Read last line by combination of head and tail:

# time head -n 500000000 500kk_numbers.txt | tail -1
500000000

real	0m3,492s
user	0m4,802s
sys	0m2,161s

Less is more

less is an amazing command line tool. It reads a file chunk after chunk and only loads the data that you need to look at into memory. Try to open it at the beginning of the file without showing line numbers (-n):

# less -n 500kk_numbers.txt

You can also open the file at a specific line, which is a bit more costly to do:

time less -n +250000000 500kk_numbers.txt 

real	0m14,826s
user	0m14,578s
sys	0m0,248s

What I like about the tool is that you can easily scroll through a file. Search is still slow, but scrolling (e.g. with Page Down) is pretty fast. Also jumping to the start of the file (pressing g) or to the end (pressing Shift+g) is instantaneous if you disabled line numbers. If you input a number before the command, you can jump to the specific line, e.g. 500g jumps to line 500.

Unfortunately less is not an editor and can not modify files. For this we need other tools.

Editing large and small parts

There are lots of editors that can handle large files, if you are willing to wait a few seconds or minutes to load the file. Spoiler: there is not a single editor that instantly loads a file for editing. If you found one, for any platform, please write a comment below!!

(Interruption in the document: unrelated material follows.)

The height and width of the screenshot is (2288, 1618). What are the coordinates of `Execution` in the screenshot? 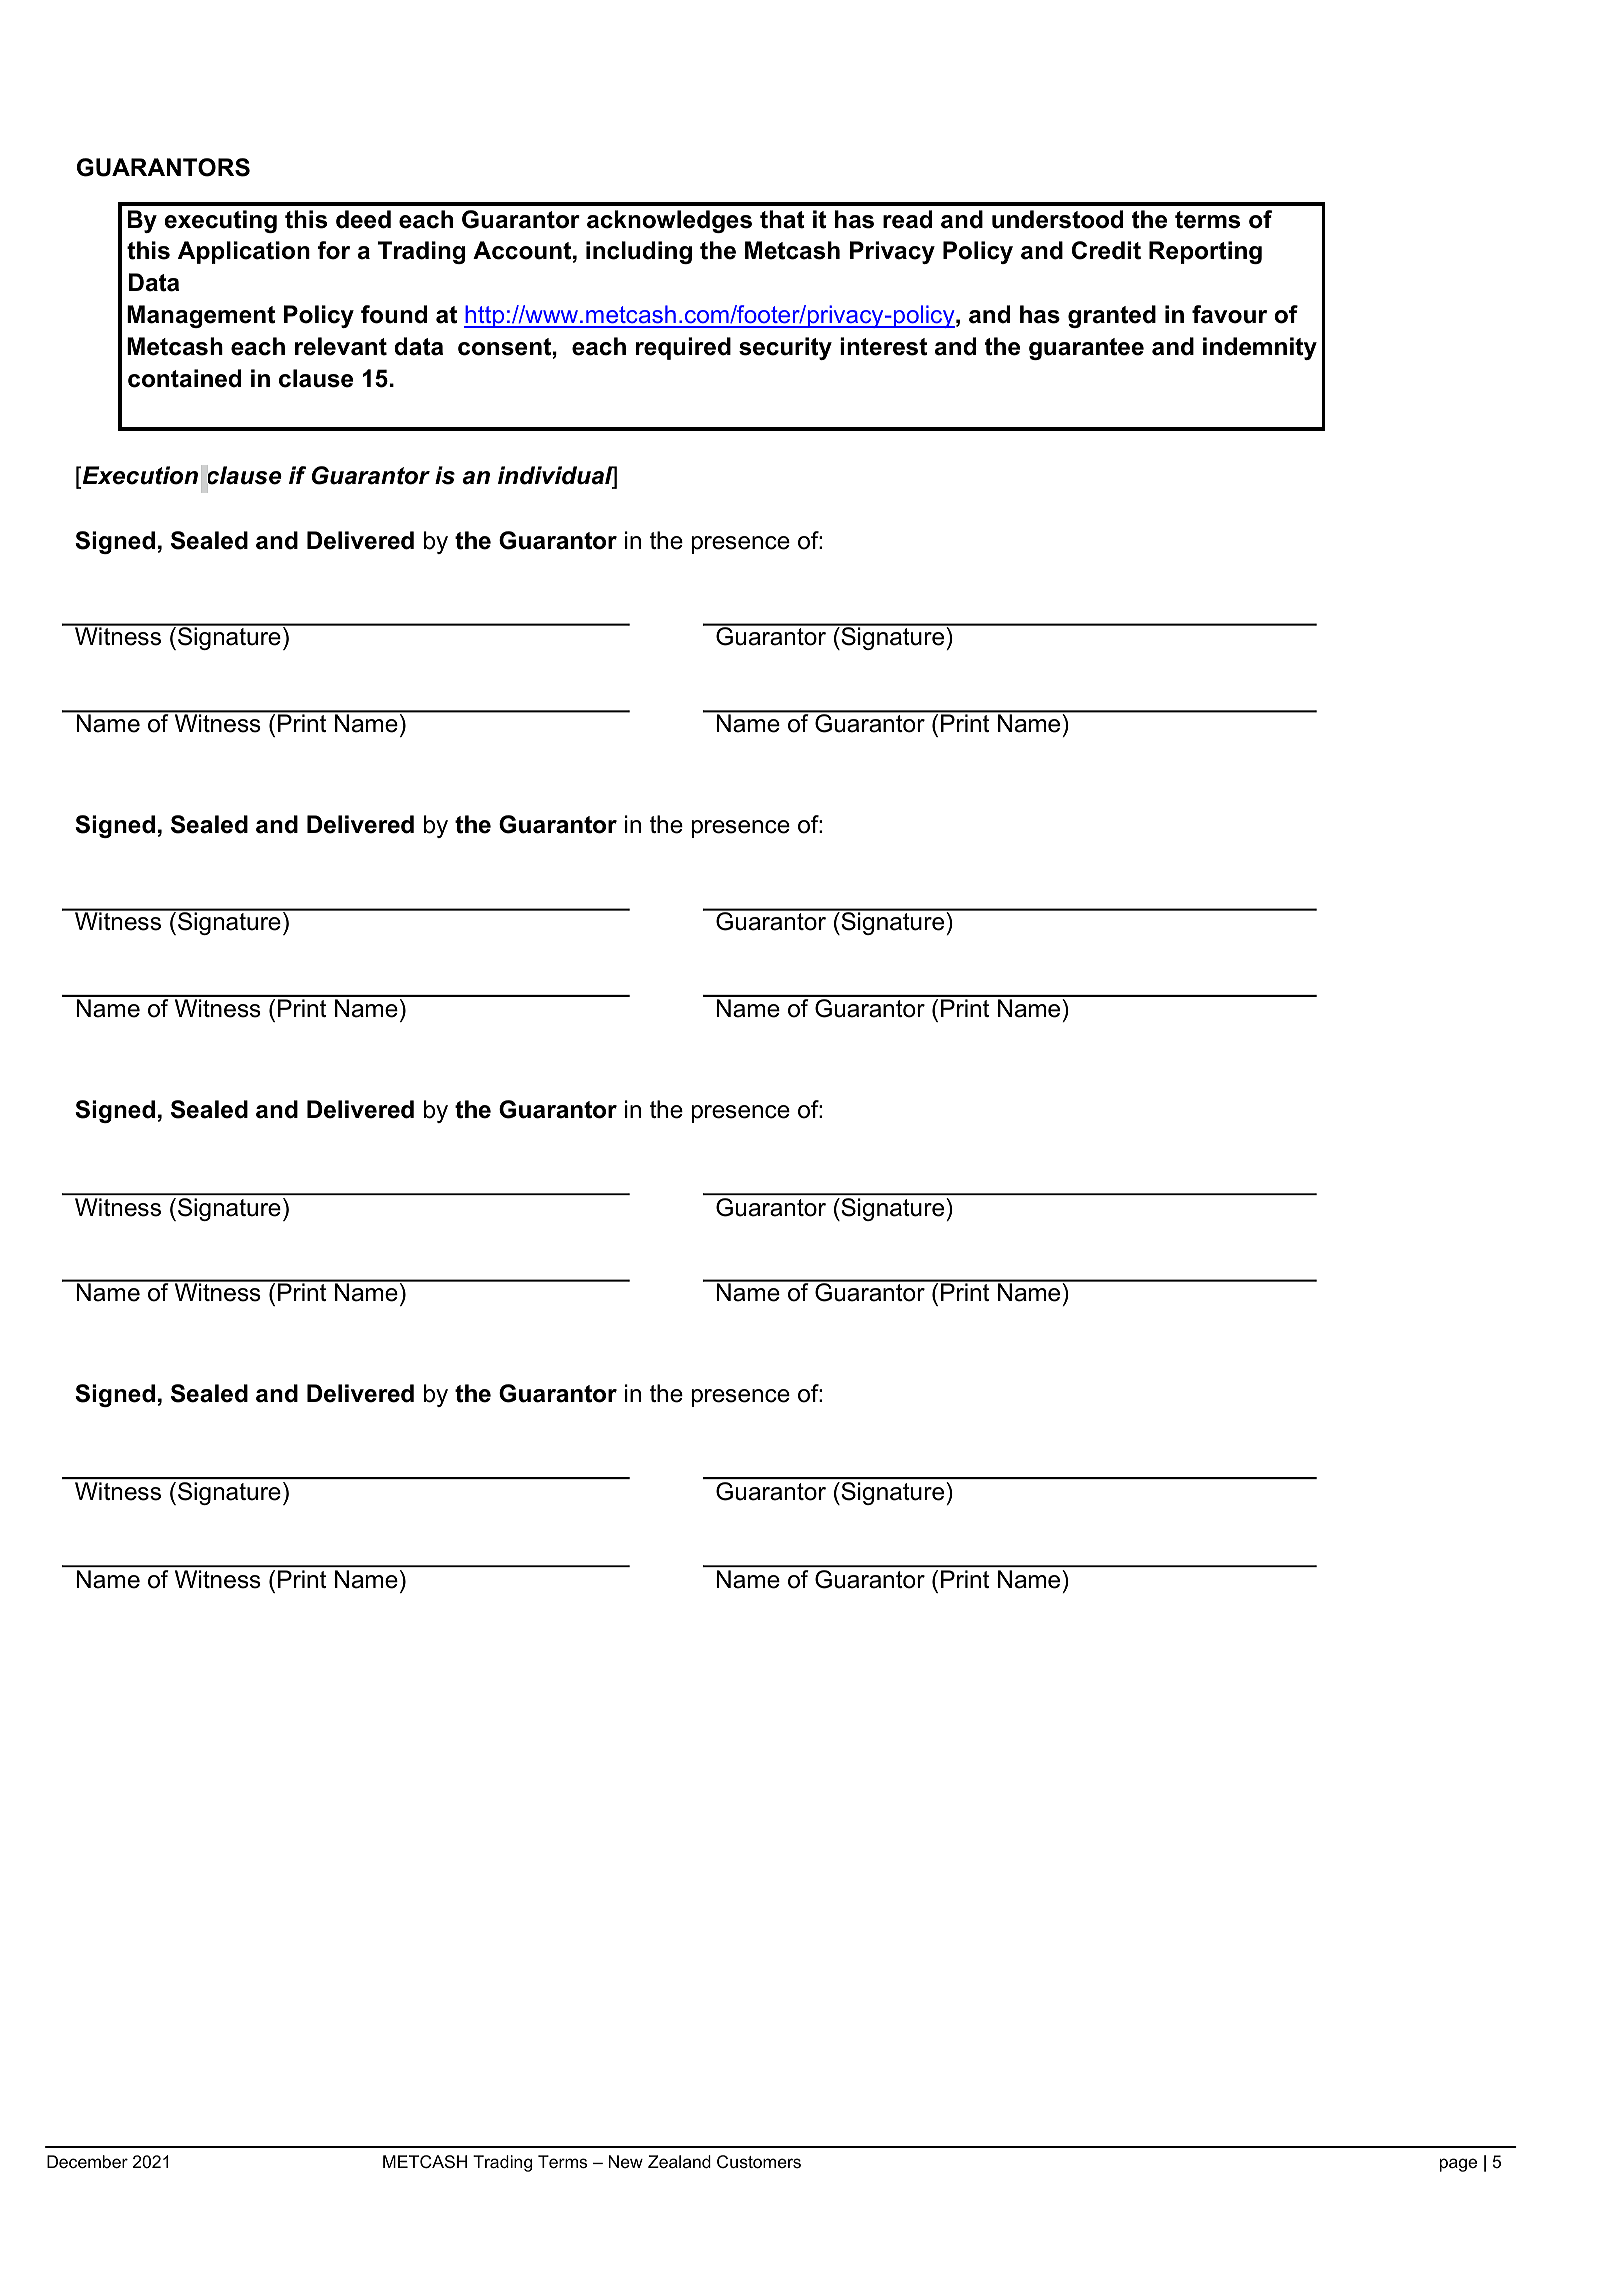 It's located at (139, 475).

Often times I do not even need a full-blown editor. I just need small changes, maybe even only one line. Sometimes you want to search-and-replace strings in the file.

sed is your friend

Remember sed, the “stream editor for filtering and transforming text” we already used above? It is the best builtin tool we have on Linux to perform operations on text. The tool is a pretty standard Linux tool: it is cryptic, every solution requires to dive deep into the manual, and there are a number of obscure command line parameters that speed up or slow down the process. Therefore every example shown here is retrieved either from StackOverflow or other sources that are far more invested into reading man pages than I am.

The sed tool uses the following string pattern to define search-and-replace strings:

s/search/replace/[options]

You can enable regular expressions with the -E parameter. For example, replacing all zeros in our example with the letter Z:

# time sed 's/0/Z/g' 500kk_numbers.txt > NO_0.txt

real	2m10,011s
user	2m4,069s
sys	0m3,567s

This command replaces every occurrence (option global) of zero in every line with Z. According to this StackOverflow comment, there is a faster method for big files, which did not really work for me:

# time sed '/0/ s//Z/g' 500kk_numbers.txt > NO_0_fast.txt

real	2m43,308s
user	2m37,130s
sys	0m3,627s

By the way, the above commands create a new file, which is not optimal if your disk size is limited. You can edit the file directly by using the -i “in place” parameter, e.g.:

# sed -i 's/0/Z/g' 500kk_numbers.txt

Conclusion

As you see, you can do small changes to big files with builtin Linux tools, and any other editors I have seen fail to provide such a fast service. Of course if you want to do any more complicated substitutions and editing, you either:

  • start adding even more tools to the pipe (awk is another strong contender)
  • use custom scripts in Python, Bash or Perl
  • split the file up into smaller chunks

..or you just take your time, get a coffee while your favourite editor starts up and hope for the best!